▸ **DATASET**
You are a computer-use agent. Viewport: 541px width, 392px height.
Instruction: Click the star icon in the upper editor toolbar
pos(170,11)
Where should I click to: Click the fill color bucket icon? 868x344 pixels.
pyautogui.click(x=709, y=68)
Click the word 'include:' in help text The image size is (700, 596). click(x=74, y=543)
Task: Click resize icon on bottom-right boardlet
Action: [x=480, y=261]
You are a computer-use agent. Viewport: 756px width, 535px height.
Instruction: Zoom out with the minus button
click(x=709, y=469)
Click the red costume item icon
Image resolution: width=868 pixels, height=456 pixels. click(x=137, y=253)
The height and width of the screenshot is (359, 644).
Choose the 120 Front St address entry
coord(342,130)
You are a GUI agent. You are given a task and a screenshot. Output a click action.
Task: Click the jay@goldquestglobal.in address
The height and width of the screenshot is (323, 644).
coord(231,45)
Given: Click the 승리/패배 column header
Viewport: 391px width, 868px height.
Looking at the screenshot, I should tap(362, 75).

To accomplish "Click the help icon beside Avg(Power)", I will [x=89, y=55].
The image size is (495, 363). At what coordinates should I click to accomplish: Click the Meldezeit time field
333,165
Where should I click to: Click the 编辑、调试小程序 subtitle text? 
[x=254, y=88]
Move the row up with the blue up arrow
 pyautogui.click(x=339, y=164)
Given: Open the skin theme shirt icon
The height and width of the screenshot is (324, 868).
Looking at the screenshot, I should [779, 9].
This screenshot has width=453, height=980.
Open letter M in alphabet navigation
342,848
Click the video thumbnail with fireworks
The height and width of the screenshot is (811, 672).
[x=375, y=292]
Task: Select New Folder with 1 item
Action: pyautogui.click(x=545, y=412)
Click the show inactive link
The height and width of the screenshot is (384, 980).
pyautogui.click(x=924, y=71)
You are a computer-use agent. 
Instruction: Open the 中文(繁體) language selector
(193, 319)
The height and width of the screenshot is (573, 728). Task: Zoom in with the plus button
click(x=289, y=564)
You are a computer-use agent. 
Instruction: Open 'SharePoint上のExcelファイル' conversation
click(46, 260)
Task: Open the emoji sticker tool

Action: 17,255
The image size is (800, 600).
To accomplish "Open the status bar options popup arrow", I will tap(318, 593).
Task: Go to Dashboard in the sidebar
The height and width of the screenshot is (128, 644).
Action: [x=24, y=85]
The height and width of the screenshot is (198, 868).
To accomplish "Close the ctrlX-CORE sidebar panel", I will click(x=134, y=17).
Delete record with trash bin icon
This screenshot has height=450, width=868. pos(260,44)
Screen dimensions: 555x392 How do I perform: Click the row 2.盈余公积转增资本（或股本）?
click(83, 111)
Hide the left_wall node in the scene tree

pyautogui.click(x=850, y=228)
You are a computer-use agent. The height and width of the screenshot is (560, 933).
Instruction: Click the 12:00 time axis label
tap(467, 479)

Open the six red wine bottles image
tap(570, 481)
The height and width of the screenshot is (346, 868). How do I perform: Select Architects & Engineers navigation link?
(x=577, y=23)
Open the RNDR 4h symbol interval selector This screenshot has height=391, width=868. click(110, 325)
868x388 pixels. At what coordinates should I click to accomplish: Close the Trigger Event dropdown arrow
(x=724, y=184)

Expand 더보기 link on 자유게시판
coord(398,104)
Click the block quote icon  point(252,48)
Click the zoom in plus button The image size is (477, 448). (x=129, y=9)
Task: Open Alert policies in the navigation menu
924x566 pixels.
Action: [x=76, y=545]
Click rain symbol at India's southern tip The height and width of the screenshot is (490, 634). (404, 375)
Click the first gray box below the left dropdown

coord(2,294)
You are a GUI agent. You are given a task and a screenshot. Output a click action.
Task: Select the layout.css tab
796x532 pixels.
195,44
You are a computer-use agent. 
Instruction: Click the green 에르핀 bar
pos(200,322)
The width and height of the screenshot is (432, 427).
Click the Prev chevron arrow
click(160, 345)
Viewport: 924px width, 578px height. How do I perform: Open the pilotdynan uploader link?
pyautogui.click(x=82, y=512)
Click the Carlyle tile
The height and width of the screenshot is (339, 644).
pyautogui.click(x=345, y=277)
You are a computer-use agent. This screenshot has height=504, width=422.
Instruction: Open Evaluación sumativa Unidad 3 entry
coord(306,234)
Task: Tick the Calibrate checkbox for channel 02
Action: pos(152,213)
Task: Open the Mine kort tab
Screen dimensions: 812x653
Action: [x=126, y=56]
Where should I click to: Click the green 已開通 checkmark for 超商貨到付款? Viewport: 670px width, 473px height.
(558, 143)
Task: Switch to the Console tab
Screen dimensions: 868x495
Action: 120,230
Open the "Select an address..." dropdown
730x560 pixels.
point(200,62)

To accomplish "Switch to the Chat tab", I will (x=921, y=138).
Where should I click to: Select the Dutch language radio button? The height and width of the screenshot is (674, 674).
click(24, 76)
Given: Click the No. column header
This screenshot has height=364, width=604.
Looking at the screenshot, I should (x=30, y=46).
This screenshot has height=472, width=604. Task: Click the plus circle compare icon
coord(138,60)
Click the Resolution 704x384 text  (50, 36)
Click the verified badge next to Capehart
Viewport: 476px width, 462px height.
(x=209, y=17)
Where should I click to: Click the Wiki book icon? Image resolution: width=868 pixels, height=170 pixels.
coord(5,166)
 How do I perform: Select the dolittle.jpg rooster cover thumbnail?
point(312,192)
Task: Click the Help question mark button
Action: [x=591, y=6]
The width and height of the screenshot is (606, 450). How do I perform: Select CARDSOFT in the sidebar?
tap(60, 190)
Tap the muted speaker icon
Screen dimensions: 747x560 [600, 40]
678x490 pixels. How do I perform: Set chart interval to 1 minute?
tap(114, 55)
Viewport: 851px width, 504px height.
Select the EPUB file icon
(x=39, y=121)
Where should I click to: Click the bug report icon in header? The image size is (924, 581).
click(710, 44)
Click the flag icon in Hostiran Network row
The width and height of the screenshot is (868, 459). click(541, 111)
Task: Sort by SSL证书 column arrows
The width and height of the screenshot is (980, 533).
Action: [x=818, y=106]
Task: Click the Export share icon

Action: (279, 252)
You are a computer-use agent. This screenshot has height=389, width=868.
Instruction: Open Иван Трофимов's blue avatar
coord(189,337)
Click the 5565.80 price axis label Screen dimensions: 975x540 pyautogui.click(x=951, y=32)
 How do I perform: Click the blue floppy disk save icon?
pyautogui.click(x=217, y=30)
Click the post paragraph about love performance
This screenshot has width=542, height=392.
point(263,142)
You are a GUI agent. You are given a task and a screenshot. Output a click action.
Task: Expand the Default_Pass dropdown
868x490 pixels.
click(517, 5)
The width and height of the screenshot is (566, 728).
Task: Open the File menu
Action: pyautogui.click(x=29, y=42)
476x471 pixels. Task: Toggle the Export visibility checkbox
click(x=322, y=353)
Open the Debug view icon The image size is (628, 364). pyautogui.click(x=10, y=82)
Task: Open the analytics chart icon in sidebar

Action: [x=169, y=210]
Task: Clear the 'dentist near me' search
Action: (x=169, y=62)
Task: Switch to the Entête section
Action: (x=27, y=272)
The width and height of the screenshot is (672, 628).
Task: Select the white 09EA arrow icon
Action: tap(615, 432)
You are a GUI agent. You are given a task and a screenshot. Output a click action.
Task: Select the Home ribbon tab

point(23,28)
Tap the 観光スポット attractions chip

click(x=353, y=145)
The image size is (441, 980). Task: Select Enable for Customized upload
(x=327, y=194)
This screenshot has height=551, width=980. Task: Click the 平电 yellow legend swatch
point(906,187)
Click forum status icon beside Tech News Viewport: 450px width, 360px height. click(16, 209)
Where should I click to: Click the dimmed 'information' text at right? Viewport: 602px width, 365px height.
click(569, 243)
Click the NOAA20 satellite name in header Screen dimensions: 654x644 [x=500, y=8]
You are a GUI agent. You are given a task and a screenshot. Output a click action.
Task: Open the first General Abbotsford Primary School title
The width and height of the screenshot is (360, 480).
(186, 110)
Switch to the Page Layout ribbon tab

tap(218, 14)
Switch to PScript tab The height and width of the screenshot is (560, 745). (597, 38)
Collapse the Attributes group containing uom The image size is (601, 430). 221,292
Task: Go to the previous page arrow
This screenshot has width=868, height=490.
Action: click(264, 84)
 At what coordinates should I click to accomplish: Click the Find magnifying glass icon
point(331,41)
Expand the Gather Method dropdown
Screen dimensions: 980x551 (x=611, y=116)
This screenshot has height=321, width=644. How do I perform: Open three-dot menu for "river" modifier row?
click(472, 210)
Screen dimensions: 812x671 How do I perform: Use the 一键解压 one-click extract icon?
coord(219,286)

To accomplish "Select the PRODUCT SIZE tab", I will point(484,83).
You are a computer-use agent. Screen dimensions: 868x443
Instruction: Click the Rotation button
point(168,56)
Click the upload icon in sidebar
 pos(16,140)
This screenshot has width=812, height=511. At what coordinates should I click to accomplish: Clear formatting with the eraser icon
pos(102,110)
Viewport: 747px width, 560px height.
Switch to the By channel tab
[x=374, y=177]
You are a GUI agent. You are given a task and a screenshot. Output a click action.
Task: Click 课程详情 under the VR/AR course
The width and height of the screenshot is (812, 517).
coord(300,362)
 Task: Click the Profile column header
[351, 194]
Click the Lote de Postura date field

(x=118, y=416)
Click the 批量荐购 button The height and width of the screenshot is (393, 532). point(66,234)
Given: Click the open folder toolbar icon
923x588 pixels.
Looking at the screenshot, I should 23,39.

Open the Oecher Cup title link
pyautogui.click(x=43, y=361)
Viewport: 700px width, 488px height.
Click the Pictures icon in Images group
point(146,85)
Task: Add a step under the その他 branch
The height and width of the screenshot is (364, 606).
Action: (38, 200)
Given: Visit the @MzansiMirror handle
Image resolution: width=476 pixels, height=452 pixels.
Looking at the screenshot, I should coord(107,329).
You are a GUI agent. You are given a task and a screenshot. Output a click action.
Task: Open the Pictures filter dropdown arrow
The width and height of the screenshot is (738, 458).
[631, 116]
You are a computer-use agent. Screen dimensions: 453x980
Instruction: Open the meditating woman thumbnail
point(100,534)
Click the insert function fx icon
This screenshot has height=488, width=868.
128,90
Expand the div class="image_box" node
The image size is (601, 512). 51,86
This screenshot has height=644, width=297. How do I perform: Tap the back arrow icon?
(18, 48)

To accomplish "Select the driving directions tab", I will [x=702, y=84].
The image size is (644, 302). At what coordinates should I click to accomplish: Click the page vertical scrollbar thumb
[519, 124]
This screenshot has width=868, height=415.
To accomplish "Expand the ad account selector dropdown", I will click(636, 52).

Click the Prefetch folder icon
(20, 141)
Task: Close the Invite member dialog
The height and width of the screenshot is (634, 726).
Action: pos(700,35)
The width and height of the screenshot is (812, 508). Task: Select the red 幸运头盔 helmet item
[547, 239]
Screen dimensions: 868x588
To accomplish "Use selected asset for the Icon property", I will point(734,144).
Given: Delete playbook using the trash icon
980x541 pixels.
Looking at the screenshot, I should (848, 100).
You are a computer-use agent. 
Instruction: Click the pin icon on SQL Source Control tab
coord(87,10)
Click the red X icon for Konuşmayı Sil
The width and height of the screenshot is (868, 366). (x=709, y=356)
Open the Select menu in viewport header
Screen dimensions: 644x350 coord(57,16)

▸ **ASSIGNMENT**
Collect, from the material above, every line containing the word "will".

▸ **COMPLETED TASK**
To accomplish "Click the help icon beside Avg(Power)", I will [x=89, y=55].
To accomplish "Open the status bar options popup arrow", I will tap(318, 593).
To accomplish "Close the ctrlX-CORE sidebar panel", I will click(x=134, y=17).
To accomplish "Switch to the Chat tab", I will (x=921, y=138).
To accomplish "Select the PRODUCT SIZE tab", I will point(484,83).
To accomplish "Select the driving directions tab", I will [x=702, y=84].
To accomplish "Expand the ad account selector dropdown", I will click(636, 52).
To accomplish "Use selected asset for the Icon property", I will point(734,144).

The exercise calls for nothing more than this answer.